Régions

Saint-Amand-les-Eaux Des projets jusqu’en 2025

Mots clés : Collectivités locales - Conservation du patrimoine - Culte - Manifestations culturelles

Le maire, Alain Bocquet, veut faire de sa ville un centre thermal de référence pour l’Europe du Nord. La restauration de la tour abbatiale serait une première étape indispensable.

Sur 3 500 panneaux publicitaires, la France découvre en ce moment une image penchée de la tour abbatiale de Saint-Amand, chef-d’oeuvre insolite de l’architecture baroque du XVIIe siècle, dont la friable pierre gélive se délite dramatiquement. Cette campagne de sensibilisation des pouvoirs publics et collectivités locales n’est que l’un des dossiers initiés par Alain Bocquet, maire de Saint-Amand, qui vient de rendre publics les multiples projets qu’il entend développer pour transformer cette ville de 17 000 habitants en un grand centre touristico-ludique.

Les fonds européens (objectif 1), encore accessibles jusqu’à la fin de l’année, ont été sollicités. C’est le cas pour la restauration de la tour abbatiale classée monument historique, qui est estimée à près de 70 millions de francs. Mais il faut que l’Etat s’engage et apporte environ 15 millions, ce qui n’est pas encore acquis, en dépit des déploiements publicitaires saint-amandinois.

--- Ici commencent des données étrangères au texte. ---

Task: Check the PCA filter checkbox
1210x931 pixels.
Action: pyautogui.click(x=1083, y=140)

Le lifting de la tour est pourtant un corollaire indispensable à un autre projet, déjà bien avancé, celui de la réalisation d’un pôle culturel, les Jardins de l’abbaye, dans le parc situé derrière la tour. Il se composera du théâtre, restauré et redoté d’une salle à l’italienne de 350 places, d’une salle de spectacle polyvalente et d’une médiathèque. L’agence d’architecture Copin-Parent (Valenciennes) est en train d’élaborer l’APD.

On estime que les subventions, européennes et autres, couvriront environ 70 % du projet, évalué à 55 millions. Là encore, l’aval du ministère de la Culture est indispensable. La municipalité met la dernière main à un dossier de projet culturel qui devrait déclencher la subvention Etat, laquelle conditionne les subventions du conseil général, acquises de principe, et surtout celles de l’Europe. Et les travaux devraient être lancés avant la fin de l’année.

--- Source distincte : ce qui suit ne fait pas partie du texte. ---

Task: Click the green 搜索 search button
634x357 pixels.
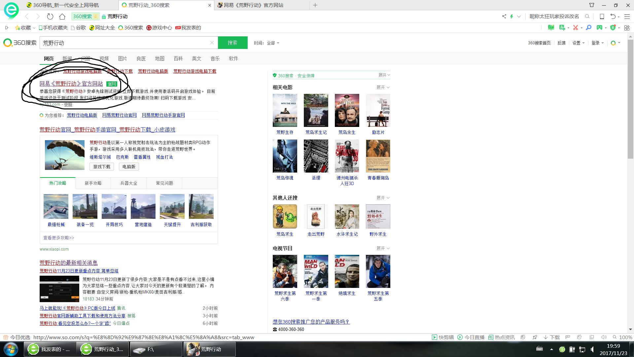Action: 232,43
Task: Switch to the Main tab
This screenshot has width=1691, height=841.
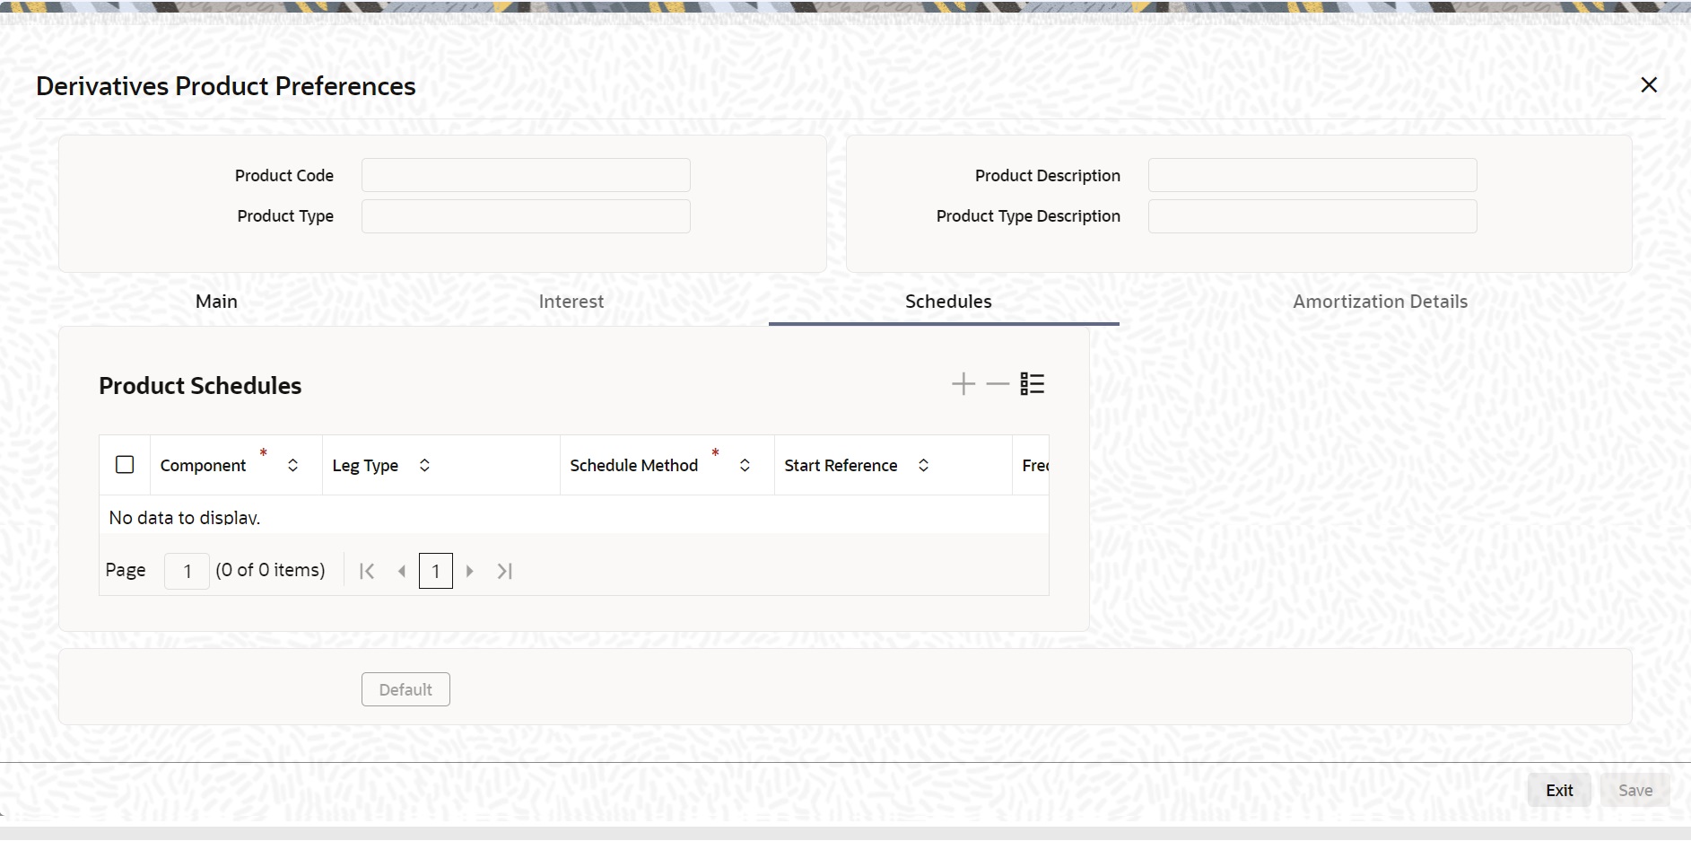Action: [215, 302]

Ces projets culturels ne sont que l’un des éléments du projet global de transformation de la ville tel qu’il a été défini grâce à une étude lourde réali- sée par une équipe composée d’un BET, Berim, de CRE.ER, une structure d’études dépendant du groupe Hainaut Immobilier, et Luc Demolombe, architecte spécialiste du développement thermal.

Saint-Amand, unique ville thermale du nord de la France, s’est ainsi découvert un avenir dans le « thermoludisme ». Dès à présent, la Chaîne thermale du soleil, qui a repris les thermes de Saint-Amand, sur le site dit de la Croisette, envisage de doubler sa capacité sur les 7 hectares classés en site « hydrominéral », et notamment de créer des hébergements. Ce qui suppose que le casino (groupe Partouche) soit délocalisé en centre-ville, donc que l’ensemble du territoire communal soit sous statut « hydrominéral », dossier dont Alain Bocquet s’est emparé avec beaucoup d’énergie et qui pourrait aboutir bientôt.

Enfin, et surtout, il est question de créer un nouveau complexe thermal en bordure de la Scarpe, à proximité du centre ville, destiné à une clientèle de l’Europe du Nord, attirée par le thermoludisme (non médical). La ville a la maîtrise des terrains. Plusieurs investisseurs seraient intéressés. Un cahier des charges précis va être rédigé, et un concours organisé pour « trier les prétendants ».

Pour accompagner ces projets privés, il faudra requalifier la ville (axe vert entre le nouveau complexe thermal et la forêt, mise en valeur de la Scarpe, réaménagements des places, plan lumière, nouveau pont sur la Scarpe…). Le tout ne se fera pas en un jour, mais en vingt-cinq ans, selon Alain Bocquet, qui précise que la ville peut investir 40 millions par an, sans modifier la pression fiscale.

La concrétisation de l’ensemble de ces projets suppose que les partenaires naturels, Etat, région, département, en apportent autant, au moins pendant dix ans. Réponse, par- tielle, dans le prochain contrat de Plan.

DESSIN : Vue depuis la tour abbatiale. La composition orthogonale du futur centre culturel s’appuie sur les traces de l’enceinte du potager de l’abbaye.